## Task to complete
Set down the part of the BP Silver announcement starting at "In conjunction with" and ending at "proceeds of $2,499,995.", word for word.

## Document section
__________

Vancouver, British Columbia--(Newsfile Corp. - September 25, 2025) - BP Silver Corp. (TSXV: BPAG) (formerly Farstarcap Investment Corp.) (the "Company") is pleased to announce that it has closed its previously announced qualifying transaction involving the acquisition of BP Exploration Corp. ("BPEx") (the "Qualifying Transaction"). The Company will be a Tier 2 Mining issuer focused on the exploration and development of its property known as the Cosuño Property, located in Bolivia.
In conjunction with closing of the Qualifying Transaction:
- BPEx completed a non-brokered private placement financing (the "Concurrent Financing") through the issuance of 16,666,633 subscription receipts at $0.15 per receipt, for aggregate gross proceeds of $2,499,995.
- BPEx settled outstanding indebtedness of $173,500 through the issuance of 1,156,667 common shares in the capital of BPEx (the "BPEx Debt Settlement").

__________

## Data below
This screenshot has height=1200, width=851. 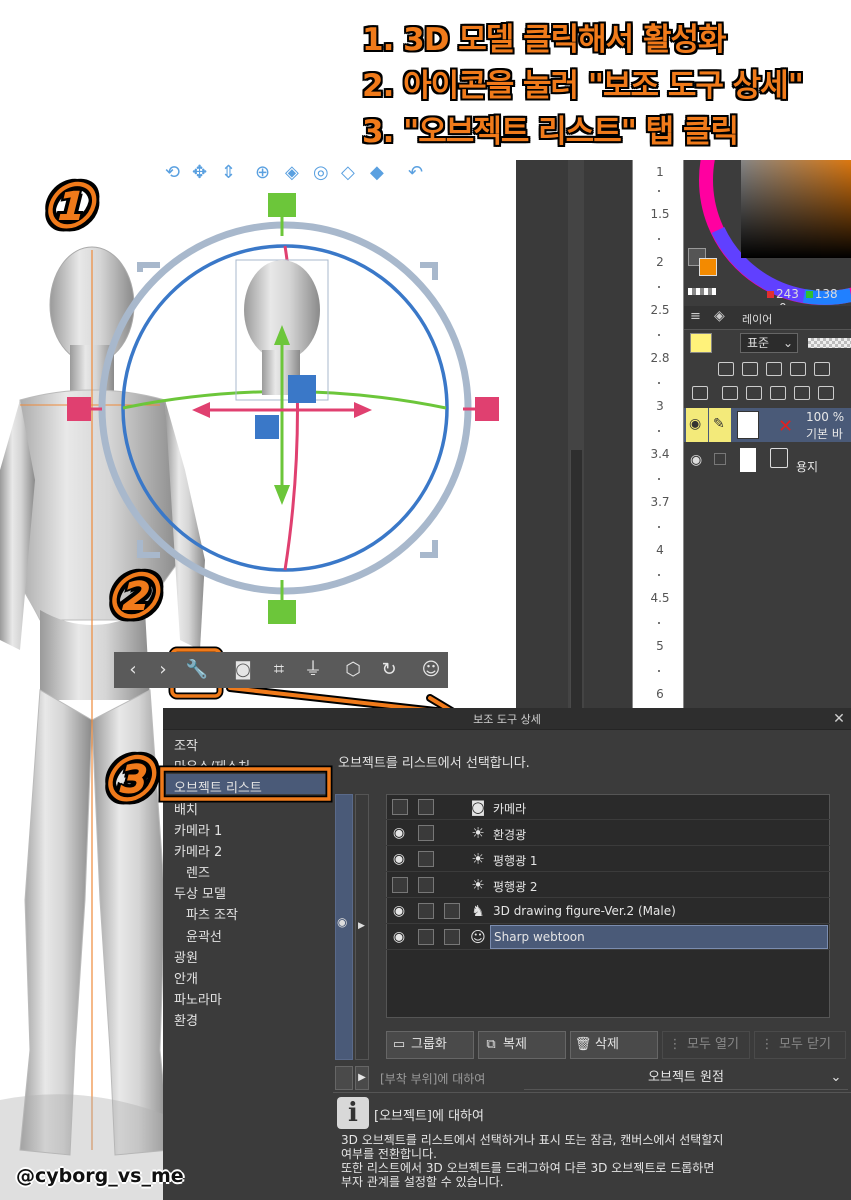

__________

## Output for this task
In conjunction with closing of the Qualifying Transaction:
- BPEx completed a non-brokered private placement financing (the "Concurrent Financing") through the issuance of 16,666,633 subscription receipts at $0.15 per receipt, for aggregate gross proceeds of $2,499,995.